[[ THE DATA, beginning ]]
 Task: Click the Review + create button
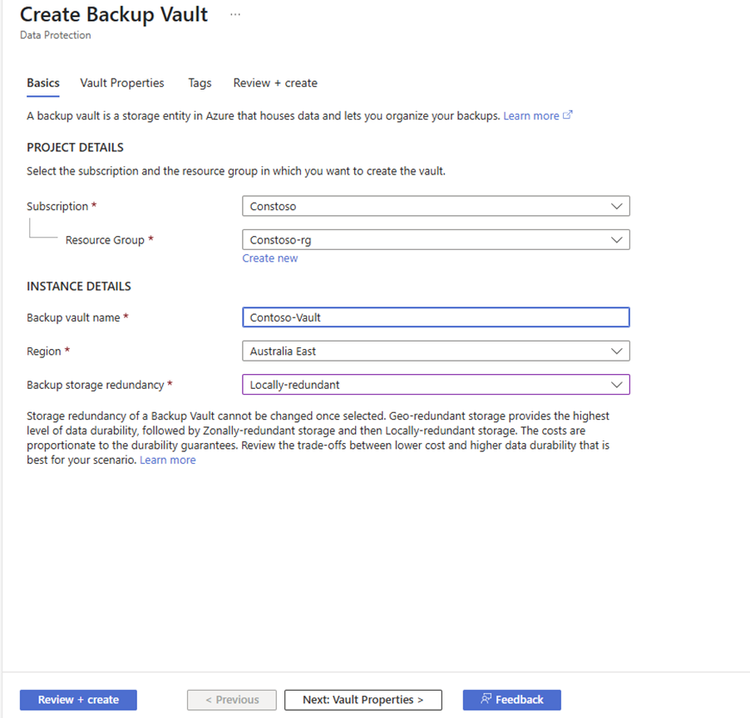click(78, 700)
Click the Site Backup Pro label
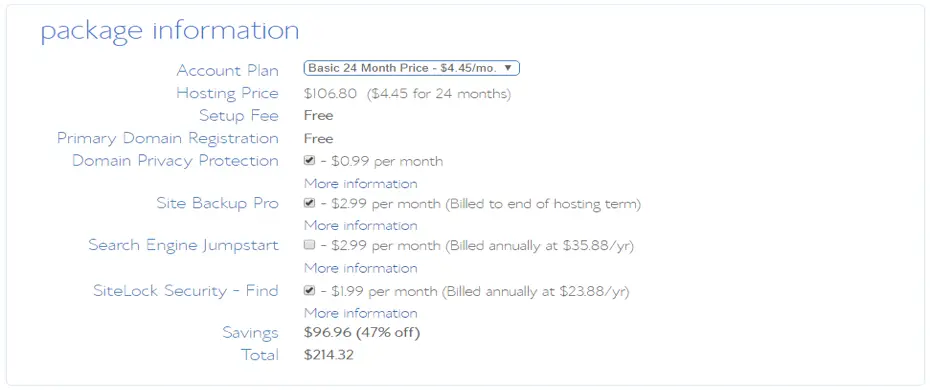This screenshot has width=930, height=390. click(217, 203)
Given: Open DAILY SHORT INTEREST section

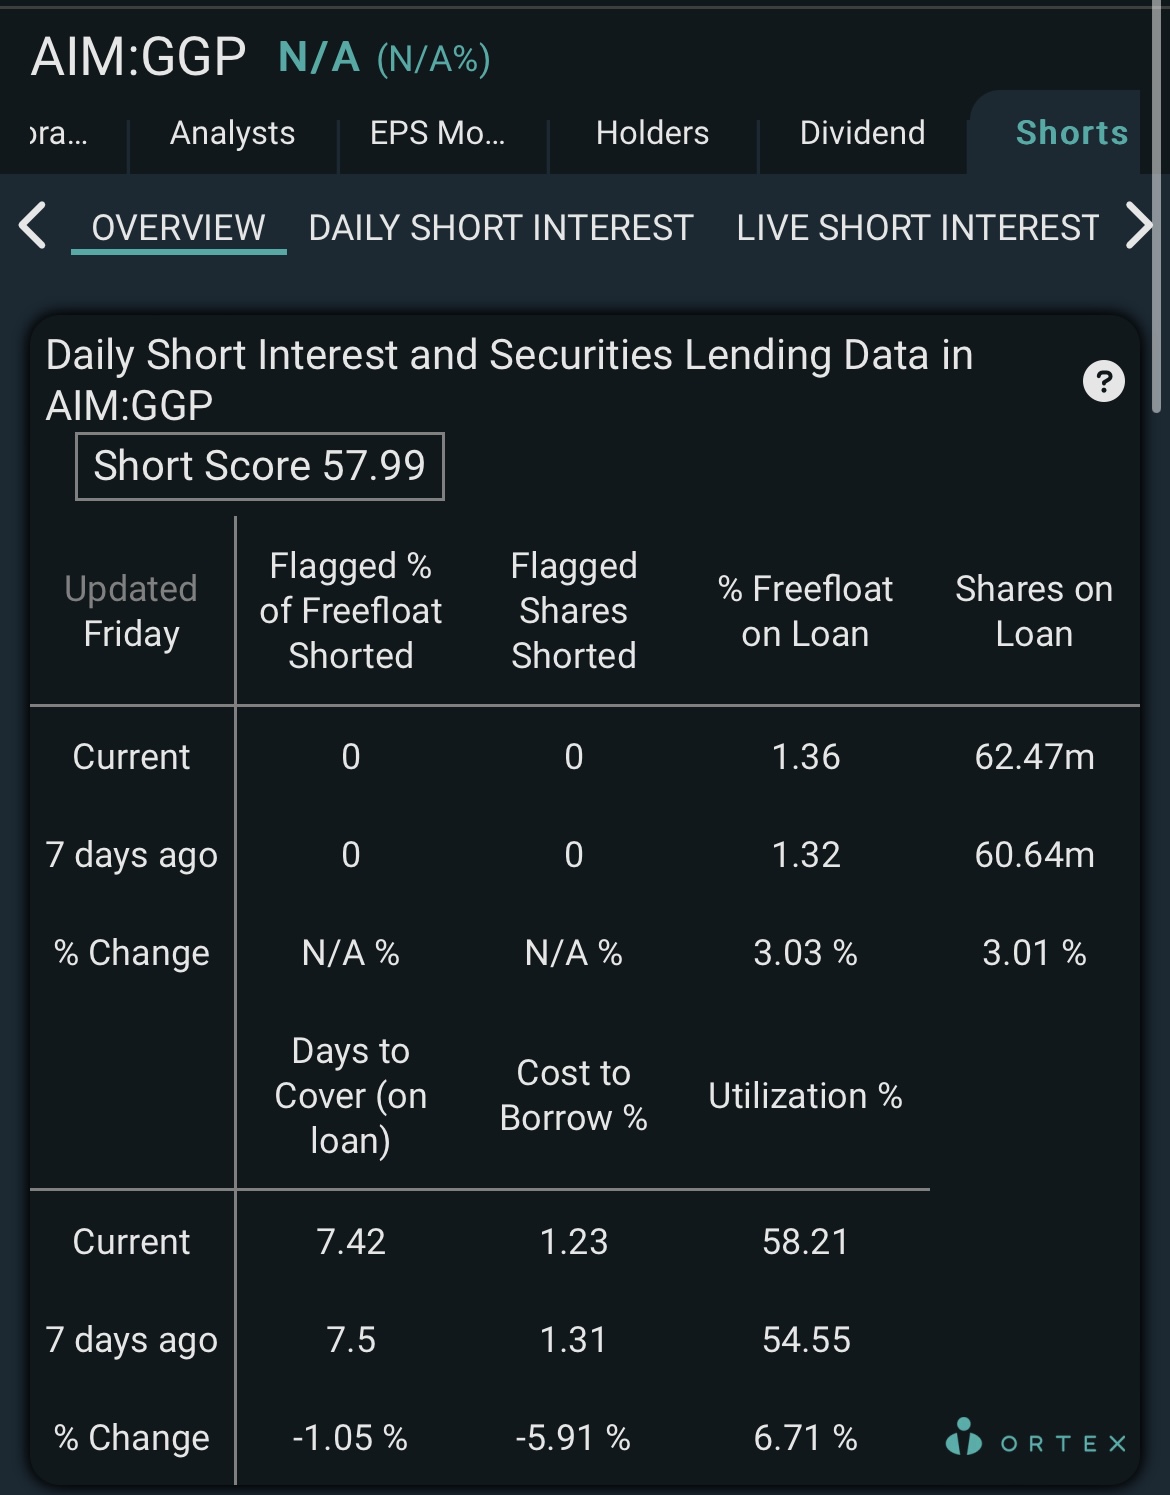Looking at the screenshot, I should click(501, 228).
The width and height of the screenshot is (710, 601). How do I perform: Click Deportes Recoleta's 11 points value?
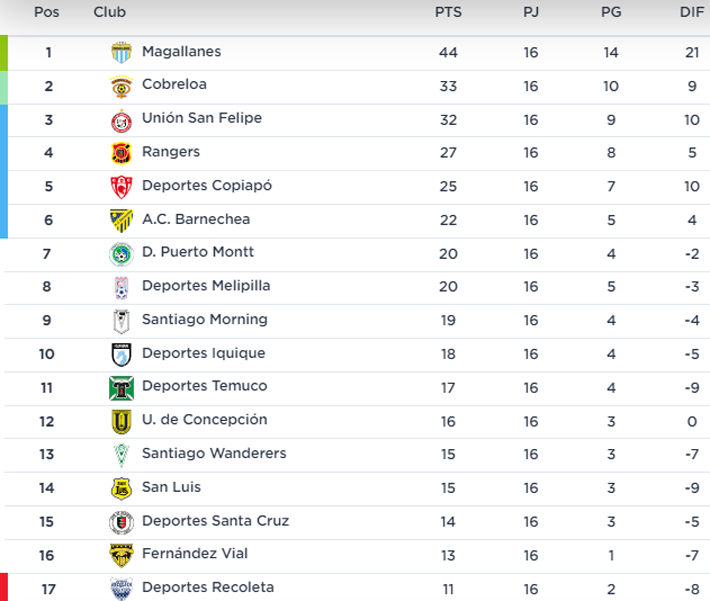tap(448, 588)
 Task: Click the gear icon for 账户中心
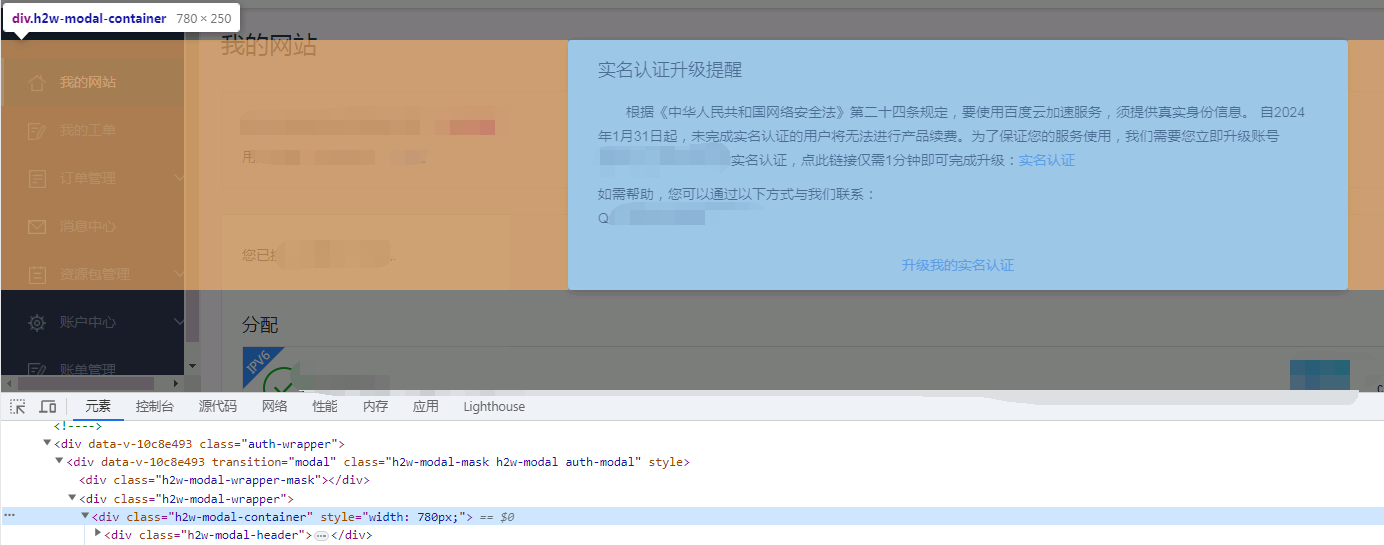click(37, 323)

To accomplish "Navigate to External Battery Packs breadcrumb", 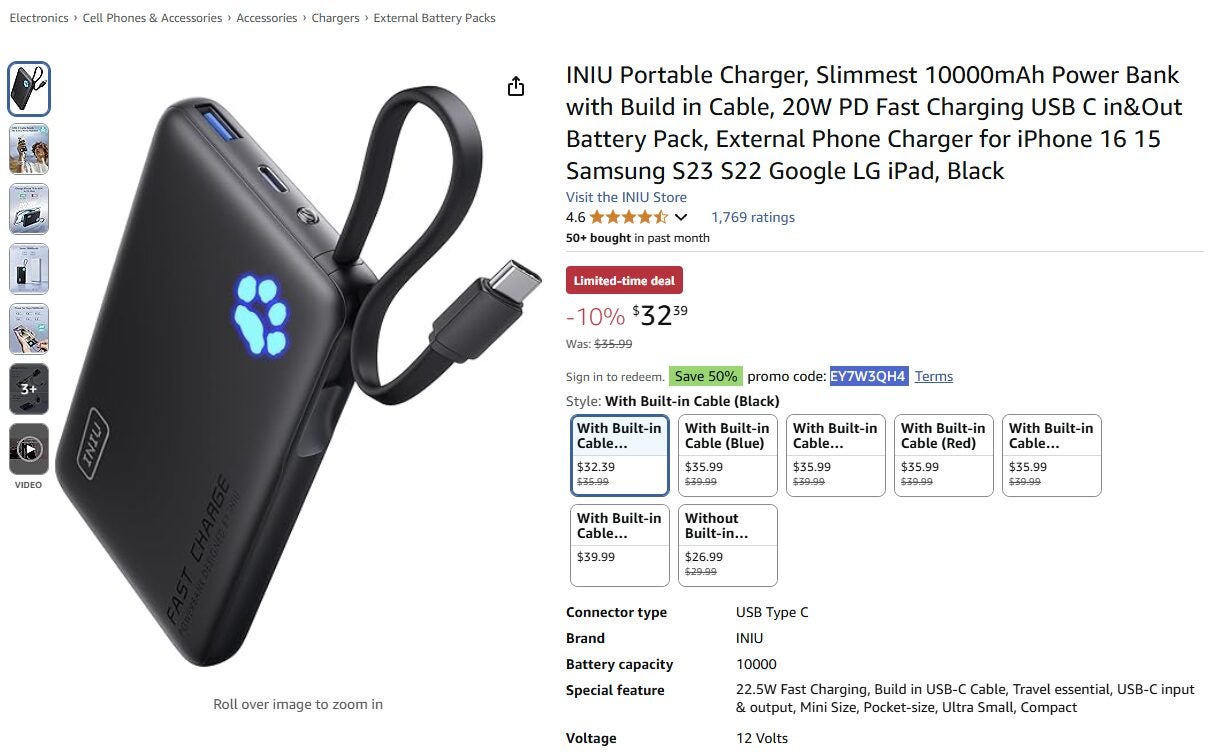I will pyautogui.click(x=434, y=18).
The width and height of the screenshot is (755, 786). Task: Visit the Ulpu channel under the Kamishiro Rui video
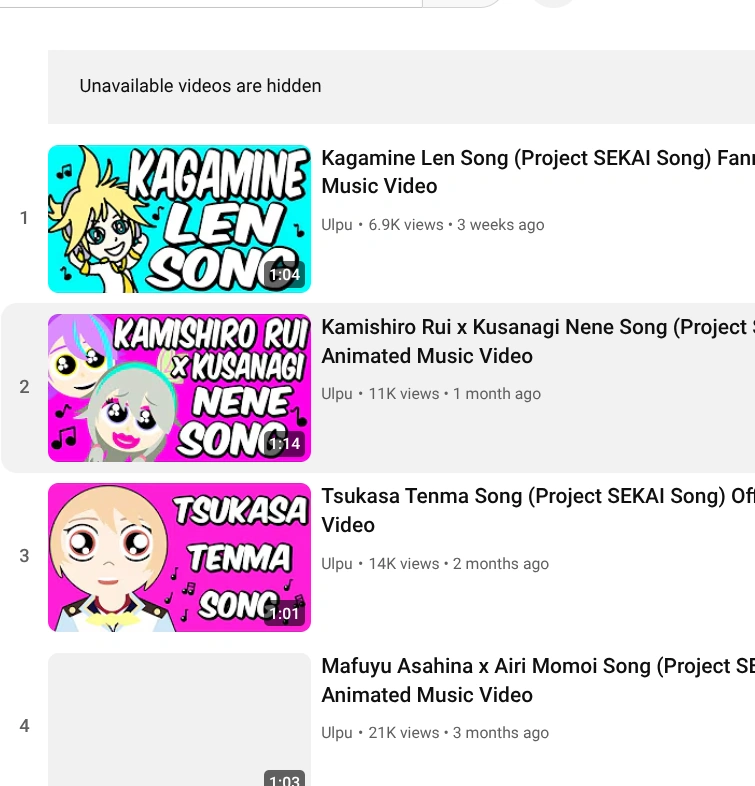point(337,394)
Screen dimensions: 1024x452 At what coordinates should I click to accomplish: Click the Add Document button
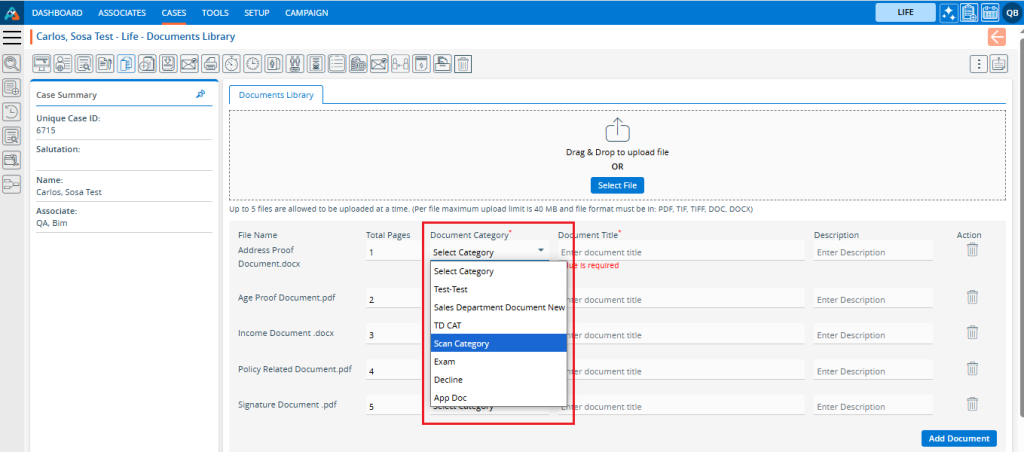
[[ THE DATA, end ]]
Omit all pictures and write out, exactly, only the lines from the line containing "The width and height of the screenshot is (755, 786)." through the last line of the entries above.

The width and height of the screenshot is (755, 786). Task: Visit the Ulpu channel under the Kamishiro Rui video
point(337,394)
Screen dimensions: 1024x452 At what coordinates should I click to accomplish: Click the Add Document button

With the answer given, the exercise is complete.